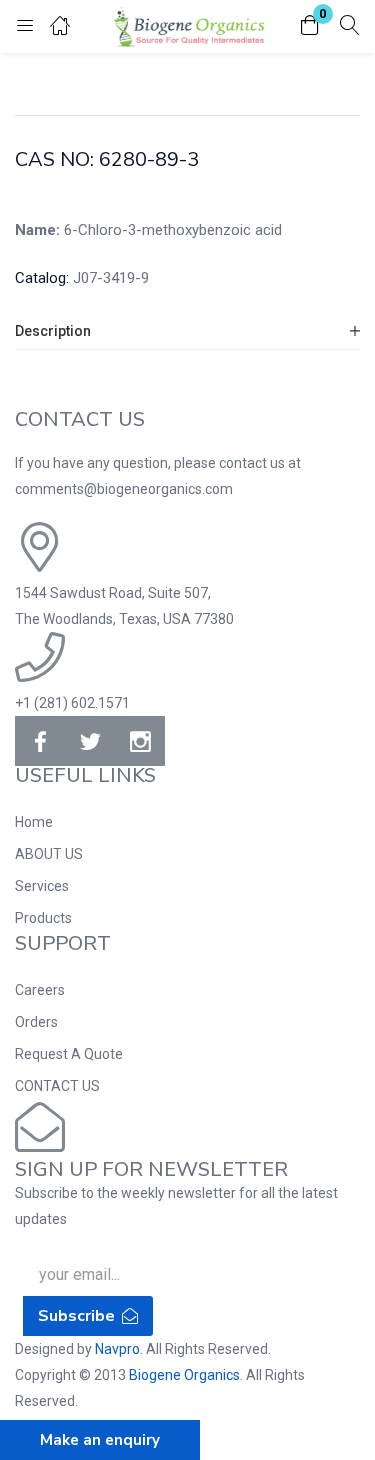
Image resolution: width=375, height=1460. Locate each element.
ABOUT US (49, 854)
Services (42, 886)
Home (34, 822)
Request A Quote (69, 1054)
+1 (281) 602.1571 (72, 703)
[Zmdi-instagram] (140, 741)
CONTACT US (57, 1086)
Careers (40, 990)
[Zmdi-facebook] (40, 741)
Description (53, 331)
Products (43, 918)
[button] (310, 26)
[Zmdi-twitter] (90, 741)
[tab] (187, 331)
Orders (36, 1022)
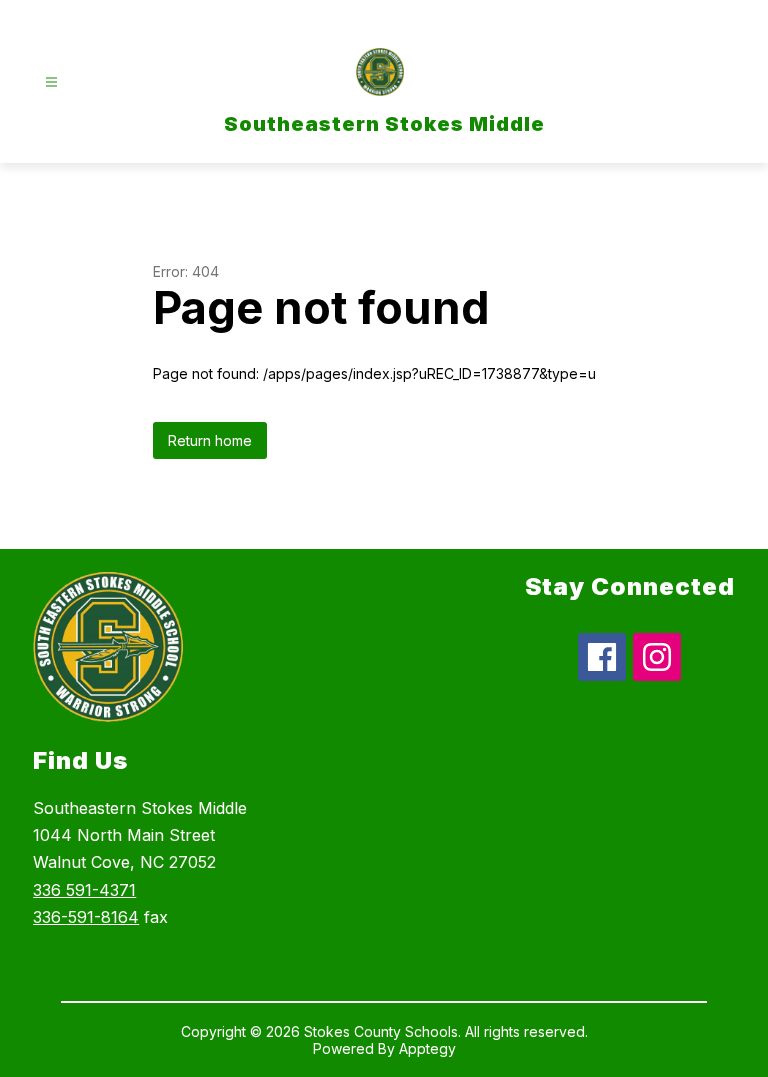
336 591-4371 (84, 890)
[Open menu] (51, 82)
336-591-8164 (86, 917)
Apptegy (427, 1048)
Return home (210, 440)
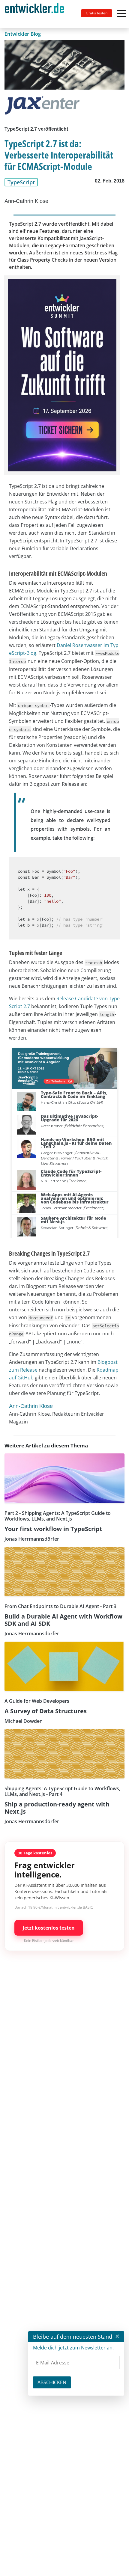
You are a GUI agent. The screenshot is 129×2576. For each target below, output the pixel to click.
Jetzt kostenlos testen (49, 1928)
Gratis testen (96, 13)
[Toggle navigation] (37, 14)
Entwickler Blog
= = = =
• _Task brief_: Set down each record above exactly as it stands and leave out all pictures.

• _Expected answer_:
Image resolution: width=375, height=1460. Locate each element.
ABOUT US (49, 854)
Services (42, 886)
Home (34, 822)
Request A Quote (69, 1054)
+1 (281) 602.1571 (72, 703)
[Zmdi-instagram] (140, 741)
CONTACT US (57, 1086)
Careers (40, 990)
[Zmdi-facebook] (40, 741)
Description (53, 331)
Products (43, 918)
[button] (310, 26)
[Zmdi-twitter] (90, 741)
[tab] (187, 331)
Orders (36, 1022)
336 591-4371 (84, 890)
[Open menu] (51, 82)
336-591-8164 (86, 917)
Apptegy (427, 1048)
Return home (210, 440)
You are a GUI agent. The screenshot is 129×2576. For each target below, output the pixel to click.
Jetzt kostenlos testen (49, 1928)
Gratis testen (96, 13)
[Toggle navigation] (37, 14)
Entwickler Blog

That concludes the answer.